All income must be reported to the Internal Revenue Service on an annual tax return. If you fail to report income on your return, you could be subject to a number of penalties specified in the tax code. However, if you are able to persuade the IRS that you had good reason for failure to report income, or you didn’t understand what needed to be reported, you may be able to get the penalty waived.
Civil Crimes Vs. Criminal Crimes
Penalties under the IRS tax code are divided into two types: civil and criminal. A civil penalty will usually incur -- in addition to taxes owed -- a penalty and interest. Criminal penalties could mean being tried in a court of law and, based upon the verdict, fines and/or jail time.
Civil penalties would result if, for example, you understated the taxes you owe, file a false claim for a credit or refund, file late, file an inaccurate return, or fail to provide your Social Security number. Civil penalties can be high, such as that for filing late, which is 5 percent for each month the return is late, but limited to a maximum of 25 percent. If the arithmetic on your return is wrong, the IRS will recalculate it for you. If you owe taxes, you may have to pay a penalty, especially if it can be demonstrated that you underpaid because you ignored the rules, you significantly understated your income, or you did not disclose foreign financial assets. If you are required to pay a penalty, it could be as high as 40 percent, depending upon the source of the income.
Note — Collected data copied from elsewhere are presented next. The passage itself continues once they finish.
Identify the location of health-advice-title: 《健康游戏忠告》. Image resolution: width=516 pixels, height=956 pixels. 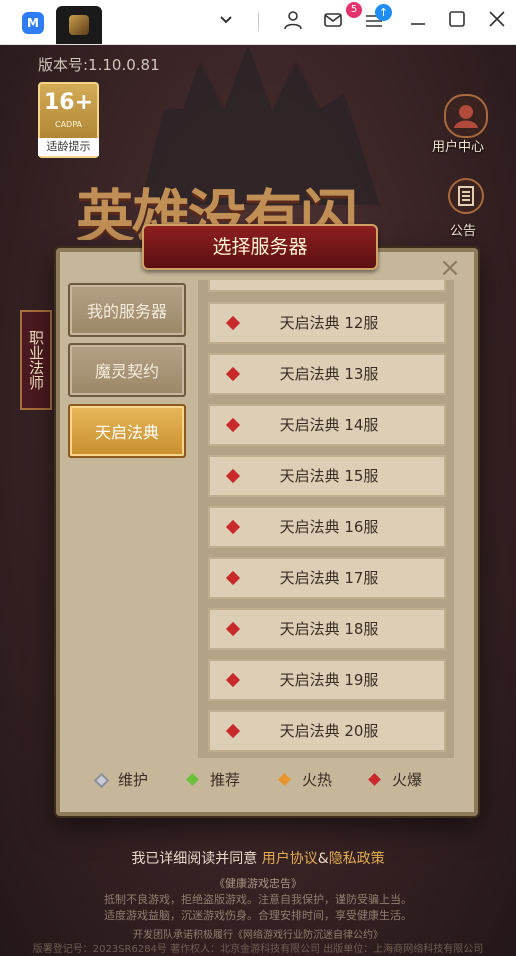
(258, 884).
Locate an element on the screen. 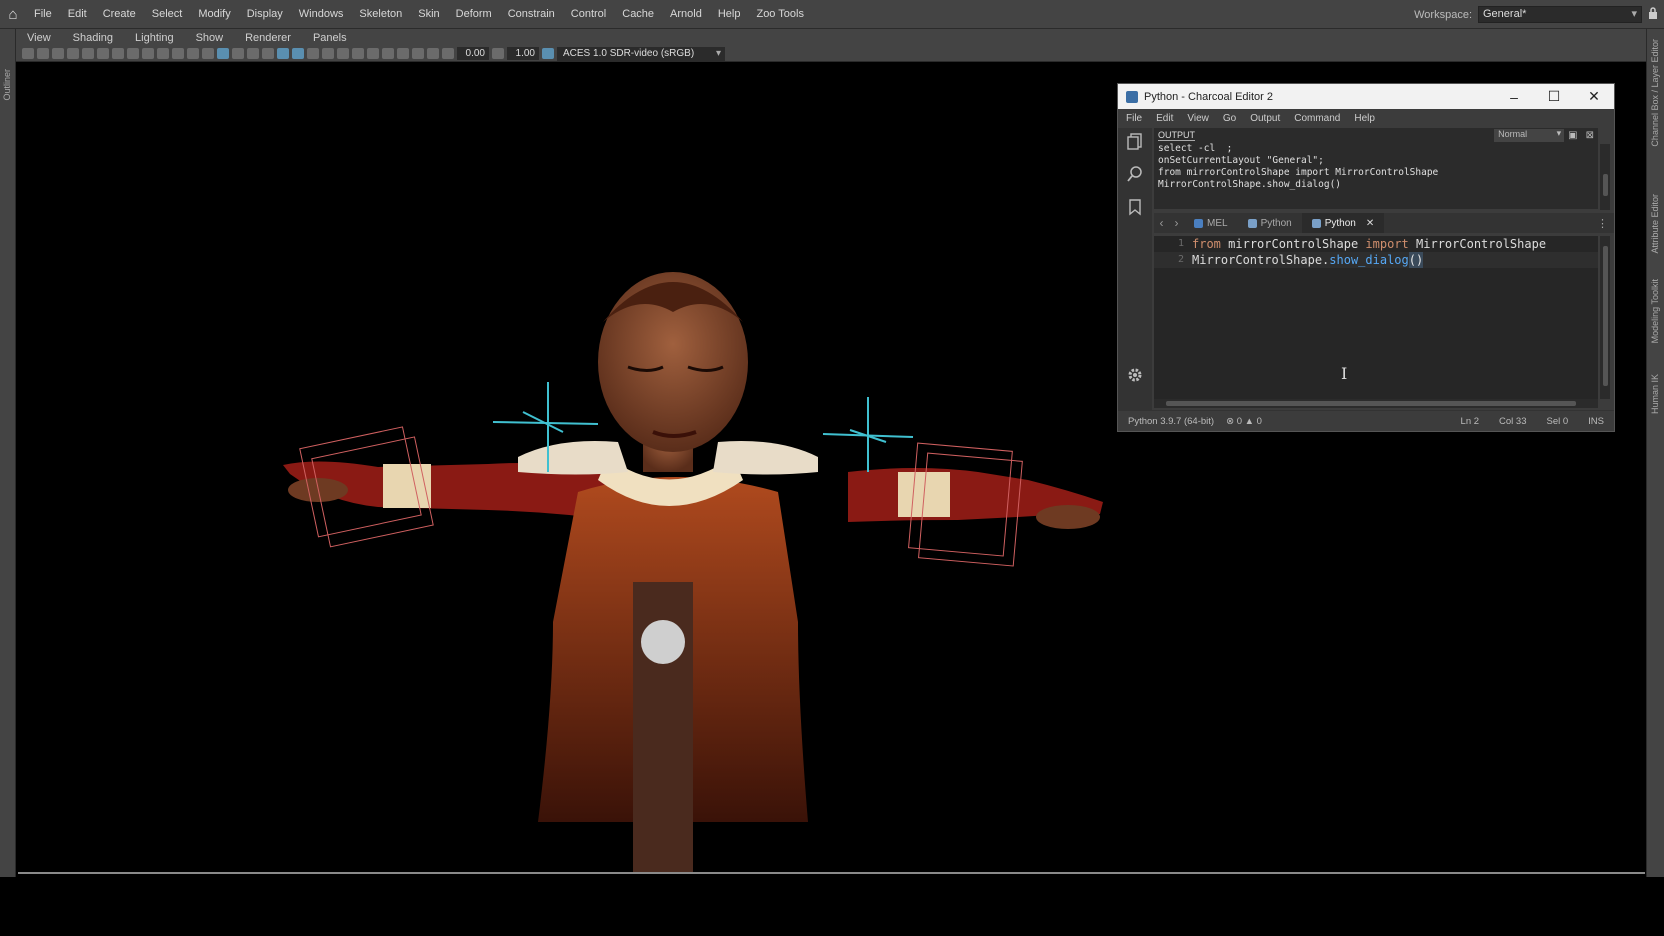 This screenshot has width=1664, height=936. output-scroll-thumb is located at coordinates (1606, 185).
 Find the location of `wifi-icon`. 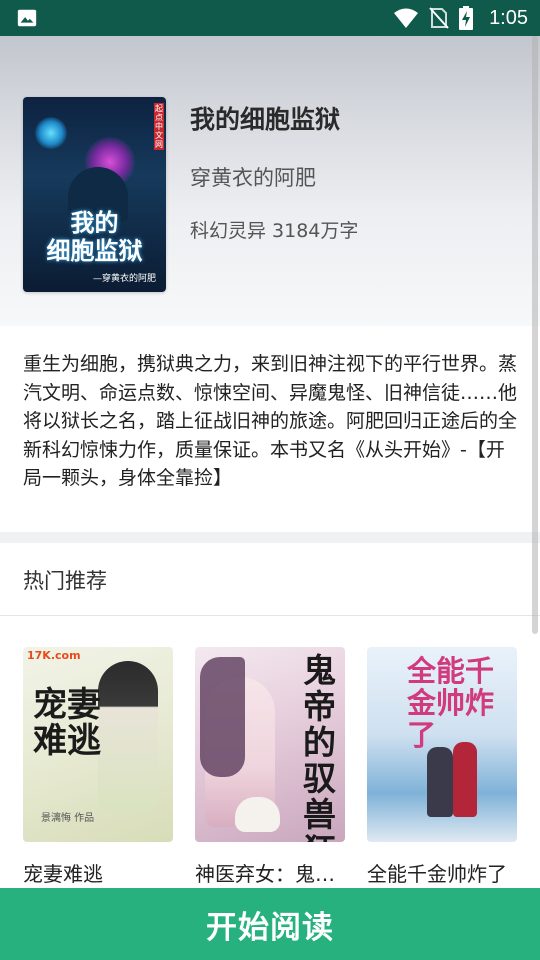

wifi-icon is located at coordinates (406, 18).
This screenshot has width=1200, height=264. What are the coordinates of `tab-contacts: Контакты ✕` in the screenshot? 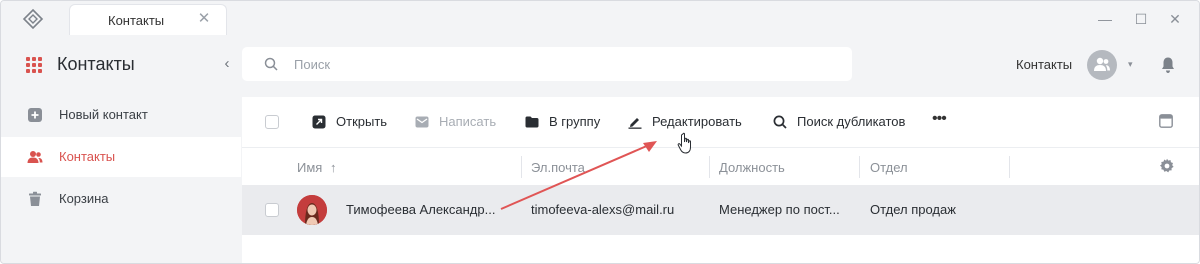 It's located at (148, 20).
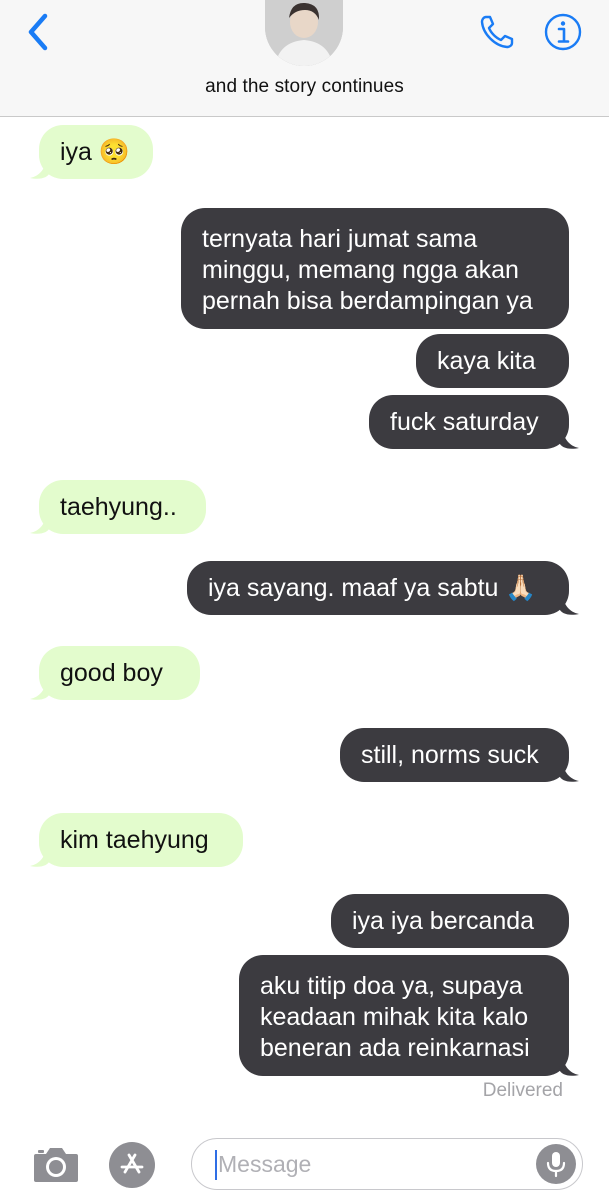  I want to click on app-store-icon, so click(132, 1164).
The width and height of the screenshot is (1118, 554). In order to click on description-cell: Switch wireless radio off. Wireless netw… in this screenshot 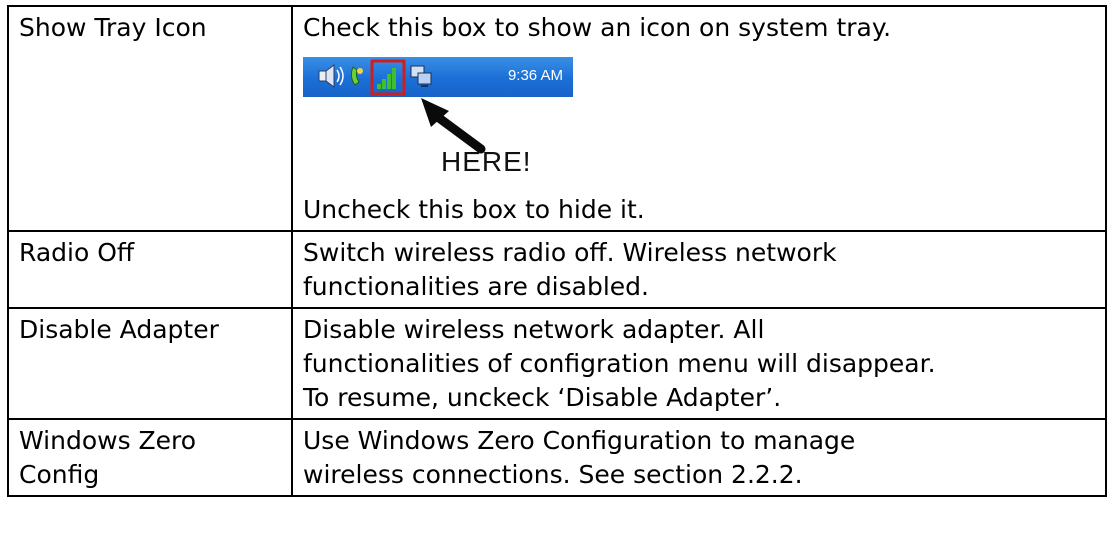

Criminal charges may include fraud, total disregard for the tax code, tax evasion, willfully not filing a tax return or paying taxes due, and preparing a tax return that contains statements known to you to be false and then filing that statement. Penalties for fraud can be as high as 75 percent of the amount of taxes due.
Fines and/or Jail Time
Because the IRS will prepare returns for taxpayers who do not file them, it will be hard to escape taxes, interest and penalties. Bills will be sent to the delinquent taxpayer. Generally the IRS does not move forward with a criminal prosecution if the taxpayer shows good faith in filing before he receives a notice that he is under investigation. However, if a taxpayer frequently flouts the system, a criminal investigation could lead to charges, conviction and incarceration.